TRPV1和NaV1.8在食管高敏感中的作用和机制研究

Role and Mechanism of TRPV1 and NaV1.8 in Esophageal Hypersensitivity

背景:食管高敏感是胃食管反流病(GERD)患者烧心等症状产生的重要原因。瞬时受体电位香草酸亚型1(TRPV1)和电压门控钠离子通道1.8(NaV1.8)可能在食管高敏感的调控中发挥重要作用。目的:检测TRPV1、NaV1.8在GERD动物模型食管和迷走神经感觉神经元中的表达,探究其在食管高敏感中的作用。方法:12只雄性豚鼠随机分为对照组和GERD组,后者通过饮用盐酸胃蛋白酶溶液建立GERD模型。通过观察动物体质量变化、食管炎症组织学评分和炎症细胞因子表达验证造模成功与否。通过分析心率变异性(HRV)明确动物是否处于内脏高敏感状态。以免疫荧光法、qRT⁃PCR和蛋白质印迹法检测食管、迷走神经结状神经节和颈静脉神经节中的TRPV1、NaV1.8表达、分布和共表达情况。结果:GERD组食管炎症组织学评分显著高于对照组(0.85±0.43对0.22±0.45),促炎细胞因子表达增高,抗炎细胞因子表达降低,体质量增长缓慢(P均<0.05)。造模前两组HRV指标低频/高频(LF/HF)比值无明显差异(P>0.05),造模后GERD组LF/HF比值显著增高(P<0.05)。GERD组食管黏膜上皮和颈静脉神经节TRPV1、NaV1.8表达和共表达均显著上调(P均<0.05),结状神经节中两者表达无明显变化(P均>0.05)。结论:在食管酸暴露情况下,食管黏膜上皮TRPV1、NaV1.8表达增高,迷走神经颈静脉神经节中两者表达亦显著上调,促进迷走神经通路伤害性信号的传递,最终导致食管高敏感发生。

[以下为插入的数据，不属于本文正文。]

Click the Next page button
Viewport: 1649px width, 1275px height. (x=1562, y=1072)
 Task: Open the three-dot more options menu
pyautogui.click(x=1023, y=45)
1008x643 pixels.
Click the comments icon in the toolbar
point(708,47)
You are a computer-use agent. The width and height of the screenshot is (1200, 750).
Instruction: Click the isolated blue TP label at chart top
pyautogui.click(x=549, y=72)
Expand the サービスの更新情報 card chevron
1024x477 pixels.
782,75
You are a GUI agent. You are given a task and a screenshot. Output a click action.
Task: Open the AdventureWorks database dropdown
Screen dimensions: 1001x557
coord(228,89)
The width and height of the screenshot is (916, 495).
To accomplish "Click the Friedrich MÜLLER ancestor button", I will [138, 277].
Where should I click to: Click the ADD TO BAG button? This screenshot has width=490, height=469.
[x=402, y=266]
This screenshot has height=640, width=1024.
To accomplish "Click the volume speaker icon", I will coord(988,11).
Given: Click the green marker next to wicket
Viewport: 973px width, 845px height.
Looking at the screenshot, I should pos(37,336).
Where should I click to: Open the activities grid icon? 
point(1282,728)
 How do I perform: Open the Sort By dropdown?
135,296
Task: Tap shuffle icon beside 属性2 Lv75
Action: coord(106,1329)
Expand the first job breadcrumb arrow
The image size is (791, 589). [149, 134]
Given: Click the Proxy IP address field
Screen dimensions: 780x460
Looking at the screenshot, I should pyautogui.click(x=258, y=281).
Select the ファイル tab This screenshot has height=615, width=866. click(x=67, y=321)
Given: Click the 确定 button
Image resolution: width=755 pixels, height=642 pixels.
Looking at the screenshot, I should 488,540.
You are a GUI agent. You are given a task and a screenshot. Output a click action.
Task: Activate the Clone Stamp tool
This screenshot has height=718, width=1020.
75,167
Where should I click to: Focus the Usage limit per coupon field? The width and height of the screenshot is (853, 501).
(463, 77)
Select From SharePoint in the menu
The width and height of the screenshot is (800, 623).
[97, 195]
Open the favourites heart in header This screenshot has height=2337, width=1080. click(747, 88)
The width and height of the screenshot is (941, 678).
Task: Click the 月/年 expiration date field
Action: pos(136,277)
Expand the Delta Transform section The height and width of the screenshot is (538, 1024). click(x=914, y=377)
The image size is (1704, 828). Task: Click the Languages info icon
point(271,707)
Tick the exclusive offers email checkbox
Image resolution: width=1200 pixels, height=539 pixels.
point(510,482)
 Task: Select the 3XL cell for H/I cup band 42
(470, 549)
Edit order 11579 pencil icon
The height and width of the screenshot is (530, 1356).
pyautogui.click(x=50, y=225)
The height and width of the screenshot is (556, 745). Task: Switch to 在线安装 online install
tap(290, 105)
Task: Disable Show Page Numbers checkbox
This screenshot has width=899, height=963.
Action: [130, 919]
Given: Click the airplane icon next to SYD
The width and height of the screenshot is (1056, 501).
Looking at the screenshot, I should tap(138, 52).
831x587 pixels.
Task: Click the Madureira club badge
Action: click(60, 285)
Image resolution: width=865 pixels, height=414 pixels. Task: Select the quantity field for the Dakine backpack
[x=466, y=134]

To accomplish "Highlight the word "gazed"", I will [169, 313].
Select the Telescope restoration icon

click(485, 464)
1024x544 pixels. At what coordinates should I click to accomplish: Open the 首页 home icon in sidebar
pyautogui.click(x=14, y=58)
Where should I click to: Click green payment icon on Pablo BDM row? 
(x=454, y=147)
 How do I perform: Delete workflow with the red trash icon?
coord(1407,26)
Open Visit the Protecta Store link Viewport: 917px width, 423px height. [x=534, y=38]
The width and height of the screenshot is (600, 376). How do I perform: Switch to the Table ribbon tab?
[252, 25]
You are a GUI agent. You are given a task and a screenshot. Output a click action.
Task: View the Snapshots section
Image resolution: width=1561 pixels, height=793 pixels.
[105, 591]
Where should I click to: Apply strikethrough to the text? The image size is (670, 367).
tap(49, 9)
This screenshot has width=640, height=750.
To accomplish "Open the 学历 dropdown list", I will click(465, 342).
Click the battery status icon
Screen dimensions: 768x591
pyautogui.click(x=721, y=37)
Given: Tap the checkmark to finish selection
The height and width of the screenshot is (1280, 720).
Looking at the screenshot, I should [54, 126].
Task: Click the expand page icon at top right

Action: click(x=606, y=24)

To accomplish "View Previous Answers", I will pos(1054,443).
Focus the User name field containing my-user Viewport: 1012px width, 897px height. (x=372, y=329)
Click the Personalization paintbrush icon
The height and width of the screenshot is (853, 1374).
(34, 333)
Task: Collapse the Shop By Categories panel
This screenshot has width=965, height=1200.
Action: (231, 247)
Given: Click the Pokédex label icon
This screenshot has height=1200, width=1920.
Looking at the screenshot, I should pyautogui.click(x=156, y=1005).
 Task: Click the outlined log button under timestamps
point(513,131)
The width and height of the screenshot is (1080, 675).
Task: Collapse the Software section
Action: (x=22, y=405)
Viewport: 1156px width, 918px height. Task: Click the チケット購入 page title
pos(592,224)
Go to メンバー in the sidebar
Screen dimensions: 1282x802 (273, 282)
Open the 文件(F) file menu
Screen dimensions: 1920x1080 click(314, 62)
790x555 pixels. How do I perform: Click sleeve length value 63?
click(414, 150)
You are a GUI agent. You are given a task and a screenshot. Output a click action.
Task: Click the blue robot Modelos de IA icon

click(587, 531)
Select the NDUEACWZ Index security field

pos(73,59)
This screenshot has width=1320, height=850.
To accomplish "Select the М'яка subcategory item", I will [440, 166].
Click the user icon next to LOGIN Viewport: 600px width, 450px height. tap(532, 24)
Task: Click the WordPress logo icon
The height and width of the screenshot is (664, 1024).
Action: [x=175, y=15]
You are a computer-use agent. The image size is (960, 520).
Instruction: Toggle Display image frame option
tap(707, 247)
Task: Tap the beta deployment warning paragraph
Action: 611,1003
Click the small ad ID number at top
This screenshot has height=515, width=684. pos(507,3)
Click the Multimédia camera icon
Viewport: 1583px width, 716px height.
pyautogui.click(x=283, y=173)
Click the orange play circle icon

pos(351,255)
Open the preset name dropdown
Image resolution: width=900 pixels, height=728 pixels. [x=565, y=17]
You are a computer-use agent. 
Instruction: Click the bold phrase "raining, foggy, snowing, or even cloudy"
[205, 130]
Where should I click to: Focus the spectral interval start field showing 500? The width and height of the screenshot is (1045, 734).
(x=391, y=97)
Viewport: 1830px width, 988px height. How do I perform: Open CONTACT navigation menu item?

Background:Hypersensitivity of esophagus is an important cause of heartburn and other symptoms in patients with gastroesophageal reflux disease(GERD).It has been revealed that transient receptor potential vanilloid type 1(TRPV1)and voltage⁃gated sodium channel NaV1.8 might contribute to the regulation of esophageal hypersensitivity.Aims:To explore the expression levels of TRPV1 and NaV1.8 in esophagus and vagal sensory neurons in GERD animal model and their roles in mediating esophageal hypersensitivity.Methods:Twelve male guinea pigs were randomly allocated into control group and GERD group.Model of GERD was established by drinking hydrochloric⁃pepsinogen acid water and verified by body weight monitoring,esophageal inflammatory histological scoring and measurements of pro⁃and anti⁃inflammatory cytokines.Visceral hypersensitivity was determined by heart rate variability(HRV)analysis.Expressions,distribution,and co⁃expression of TRPV1 and NaV1.8 in esophagus and vagal nodose/jugular ganglia were quantified by immunofluorescence,qRT⁃PCR and Western blotting.Results:Compared with the control group,score of esophageal inflammatory histology in GERD group was increased(0.85±0.43 vs.0.22±0.45),accompanied by elevated proinflammatory cytokine expressions and reduced antiinflammatory cytokine expression(all P<0.05).The weight gain was also slower in GERD group than in control group(P<0.05).As an indicator of HRV analysis,the low frequency to high frequency(LF/HF)ratio had no significant difference between GERD group and control group before model construction(P>0.05),but increased significantly in GERD group after modeling(P<0.05).In GERD group,expressions and co⁃expression of TRPV1 and NaV1.8 were up⁃regulated in esophageal mucosal epithelium and jugular ganglion(all P<0.05),but not changed in nodose ganglion(all P>0.05).Conclusions:In the acid⁃exposed esophagus,expressions of TRPV1 and NaV1.8 were up⁃regulated in esophageal mucosal epithelium and vagal jugular ganglion,thus promoting the nociceptive transmission in vagus nerve pathway,and ultimately resulting in esophageal hypersensitivity.